I suppose your post is meant to focus on the irony of it, but reality takes away from that fun.
Cars don't travel at 500mph and require radio communication to avoid crashing into other cars traveling 500mph in the exact opposite direction (500+500 = 1000mph impact).

I don't think it would be a problem if radio was not required. All electronics produce a small amount of electro-magnetic interference.

If you have a Motorola phone, you'll know what I'm talking about--notice how your speakers buzz during an incoming call.

March 10, 2005 12:23 PM

Anonymous Anonymous said...

Dude, not just Moto phones, and GSM phone will give you that odd clicking noise in your speakers right before you get a call.

April 04, 2005 2:34 PM

Anonymous Anonymous said...


April 04, 2005 2:34 PM

Anonymous Anonymous said...

Fast circuitry can emit radio noise; radio noise can interfere with fast circuitry. And a GSM (or similar) cellphone is a 300mW microwave radio.

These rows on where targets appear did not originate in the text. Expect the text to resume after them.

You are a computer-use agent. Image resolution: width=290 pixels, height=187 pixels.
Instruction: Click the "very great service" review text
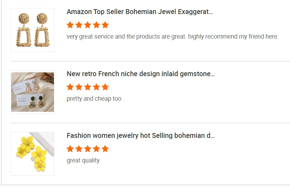172,36
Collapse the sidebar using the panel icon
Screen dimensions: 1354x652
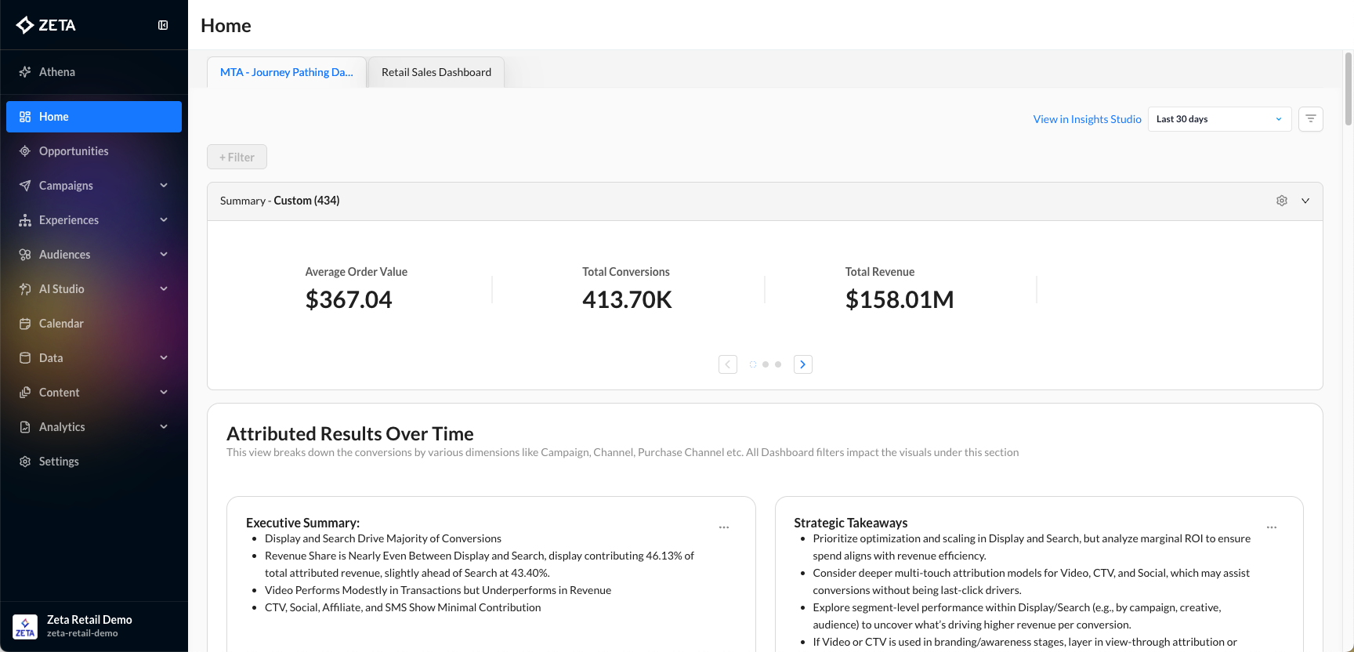163,25
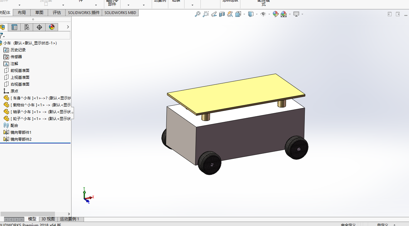Expand the panel tabs chevron arrow
409x226 pixels.
[x=68, y=27]
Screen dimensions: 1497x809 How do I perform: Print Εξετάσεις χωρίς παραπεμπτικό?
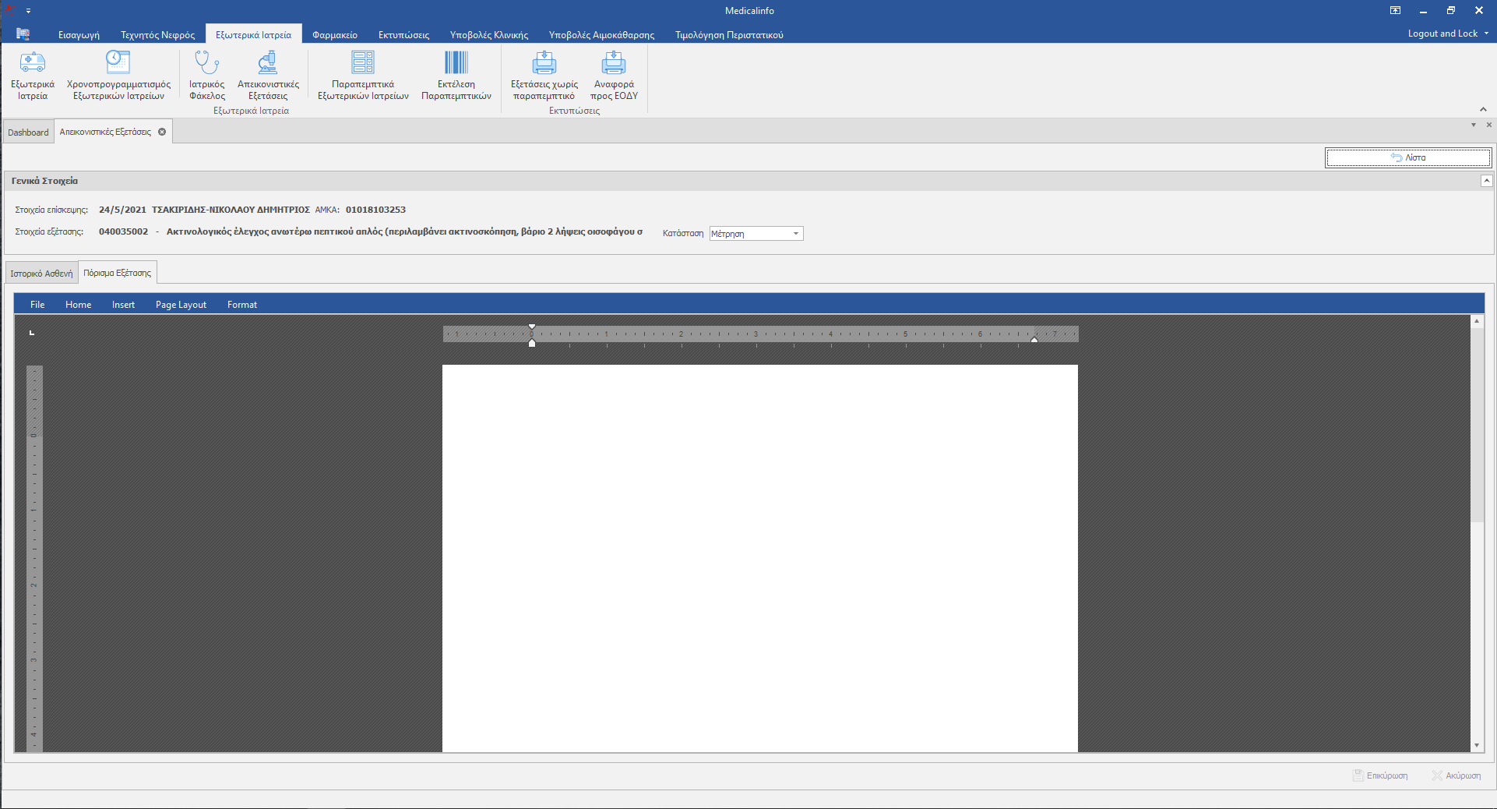(x=544, y=63)
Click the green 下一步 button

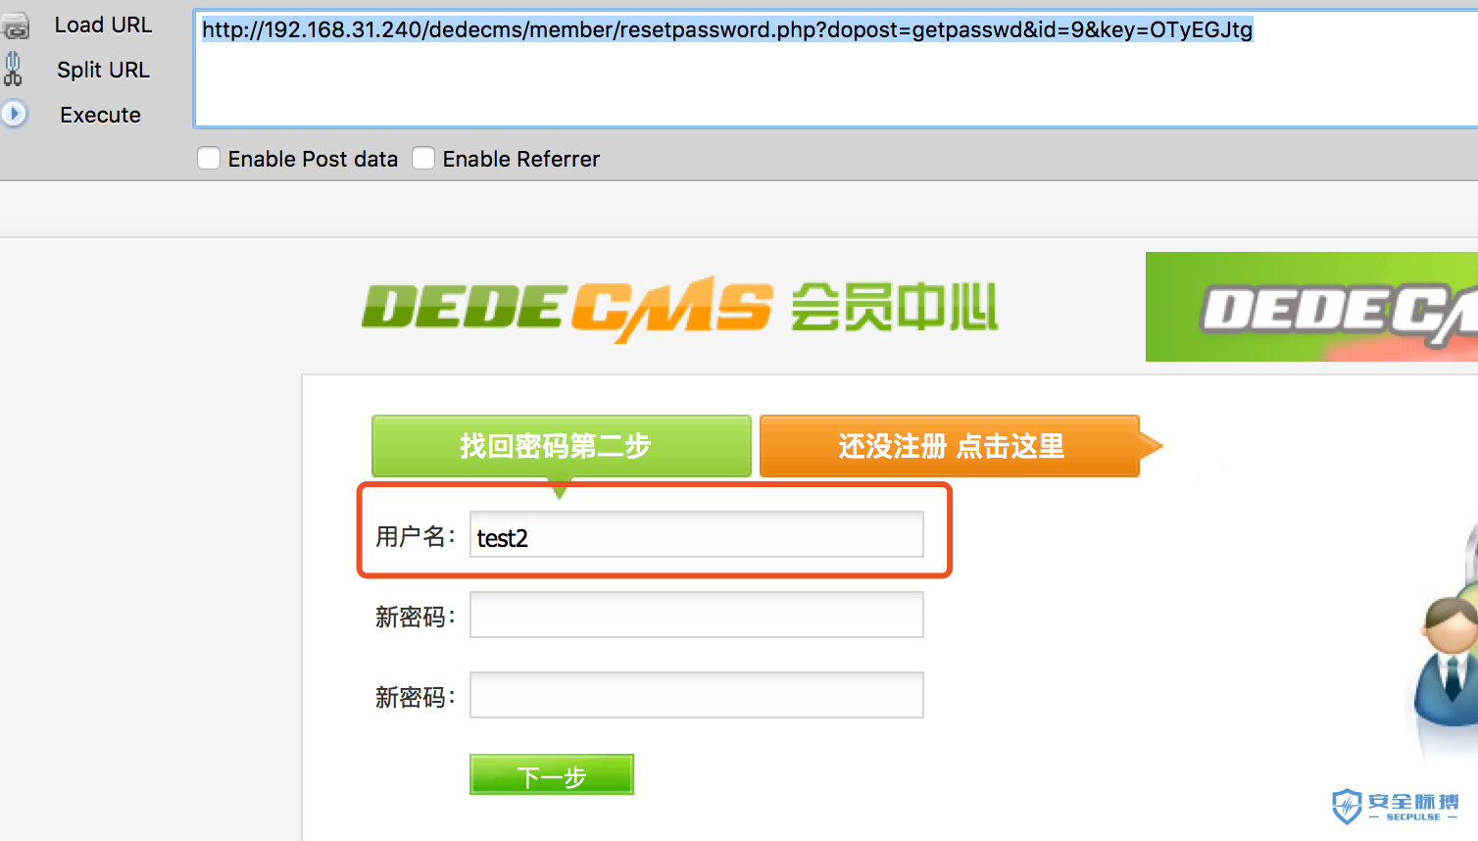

Supposedly, an Airbus fly-by-wire airliner on a domestic route in Thailand was trying to land in a storm. The pilot aborted three times then told his cargo he was diverting; around 200 cellphones simultaneously lit up so's their owners could tell their wives they'd be, er, late. 10% of the power of a microwave oven inside a reflective aluminium tube containing people, avionics, and cellphones? The jet flipped over and, uh, 'augered in'.

So the cellphones and some of the computers have to be off; but if you're a flight attendant, how do you tell a Gameboy from a phone with a weird case, and anyway, would you really have time to spend arguing with people "his device can remain on, but yours has to be powered down, now"?

Solution? Get your your own jet. Hey, that Gill Bates bloke has got one.

May 17, 2005 4:55 AM

Anonymous Anonymous said...

Actually, there are 2 pieces to the puzzle here. There's the "take-off and landing" part and the "inflight" part.

During take-off and landing, airports use 2 transmitters (at 2 different frequencies) with overlapping beams. When a plane is approaching the runway, a little instrument measures the power at both frequencies, and if it's the same, the pilot knows he is on the correct glide path to land. High speed electronics can release a bunch of radio-hash that will interfere with this instrument, and screw the pilot up.

Why you can't use your cellphone in flight is actually because the cellphone operators don't want you to. When you are in a plane, you cover multiple cells at the same time (each with a fairly large signal strength because there is nothing obstructing your signal from reaching the base station). This screws with the network management the base station owners have to perform handover (moving from one cell site to the next). Once they work out the problem, and put little pico cells on each plane, you'll be able to use your cellphone during flight -- just not at TO/L.

June 09, 2005 6:37 AM

Anonymous Anonymous said...

You know, I think every high school physics student probably knows 500+500 != a 1000mph impact.